The show’s look was set in the pilot episode by a creative staff hired for that purpose, Poul says. Lipscomb and production designer Suzuki Ingerslev both say they stayed true to it.
The kitchen, Poul says, “was a kind of signature set for the family, their communal area. We wanted to create a sense that it stopped changing in the ‘70s, when the boys were growing up. It was a period when green was big for appliances. The walls are sage green, the refrigerator and stove are avocado, which is very evocative of the era.”
What remained for Ingerslev and Lipscomb to create was the look and tone of the kids’ homes after they moved away from their parents. Son David (Michael C. Hall), for example, lives with his love interest, Keith (Mathew St. Patrick). “They represent a couple with taste, who care about how they decorate,” Ingerslev says. In her mind’s eye, Keith and David live “in one of those grand old rent-controlled buildings, maybe on Rossmore.”
Lipscomb describes their comfortable apartment in “a wonderful old Spanish-style building. The taste level comes from Keith, who knows how to put things together from places like Crate & Barrel and Pottery Barn.” Their home is done in deep red, golds and tans, with a tan wool sofa.
“Nate [Peter Krause], the eldest son, was the hardest one to figure,” Ingerslev says. “We never really created a look for him.
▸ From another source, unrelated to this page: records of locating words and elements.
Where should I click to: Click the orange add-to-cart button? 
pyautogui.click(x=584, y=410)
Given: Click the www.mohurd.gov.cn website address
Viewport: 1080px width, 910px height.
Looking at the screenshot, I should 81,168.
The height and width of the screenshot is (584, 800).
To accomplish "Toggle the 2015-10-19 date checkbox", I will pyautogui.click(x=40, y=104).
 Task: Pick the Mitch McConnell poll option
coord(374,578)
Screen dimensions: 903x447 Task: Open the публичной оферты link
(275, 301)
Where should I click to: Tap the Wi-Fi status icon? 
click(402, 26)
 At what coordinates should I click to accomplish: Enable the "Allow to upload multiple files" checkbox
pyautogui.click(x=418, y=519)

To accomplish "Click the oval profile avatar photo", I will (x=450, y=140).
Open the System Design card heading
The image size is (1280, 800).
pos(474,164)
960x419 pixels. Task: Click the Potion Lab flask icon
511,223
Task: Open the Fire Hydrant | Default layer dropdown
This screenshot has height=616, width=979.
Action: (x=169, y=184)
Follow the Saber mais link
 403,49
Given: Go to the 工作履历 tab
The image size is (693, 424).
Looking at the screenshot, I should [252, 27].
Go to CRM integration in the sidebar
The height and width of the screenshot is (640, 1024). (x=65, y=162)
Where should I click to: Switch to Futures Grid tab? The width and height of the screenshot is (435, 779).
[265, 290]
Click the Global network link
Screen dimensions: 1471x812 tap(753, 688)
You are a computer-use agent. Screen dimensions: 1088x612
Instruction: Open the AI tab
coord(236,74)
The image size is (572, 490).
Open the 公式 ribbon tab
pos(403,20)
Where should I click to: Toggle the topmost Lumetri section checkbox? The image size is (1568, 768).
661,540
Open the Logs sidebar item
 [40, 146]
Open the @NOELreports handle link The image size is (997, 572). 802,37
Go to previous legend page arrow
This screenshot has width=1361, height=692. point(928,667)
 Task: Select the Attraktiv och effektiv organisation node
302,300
He was the chameleon in the family. No matter who he moved in with, he sort of assimilated into that person’s space.”
Lipscomb says Nate and Brenda (Rachel Griffiths) “live in a Craftsman house, maybe in Silver Lake. It’s Brenda’s influence in the house, a warm and eclectic mix of contemporary and vintage pieces from her first beach house and her courtyard apartment.”
The signature color for Claire (Lauren Ambrose) is lime green. Nobody knows why, except it’s upbeat and a foil for her red hair.
With all this time and love devoted to these characters, Lipscomb says, it was wrenching when the last episode was filmed, the sets torn down, and the Fishers’ stuff put up for sale. “I felt like people were taking my puppies,” Lipscomb says of the dishes, draperies, sofas. “I worried, are they going to good homes?”
There went the Fishers. As the show’s tagline says: “Everything. Everyone. Everywhere. Ends.”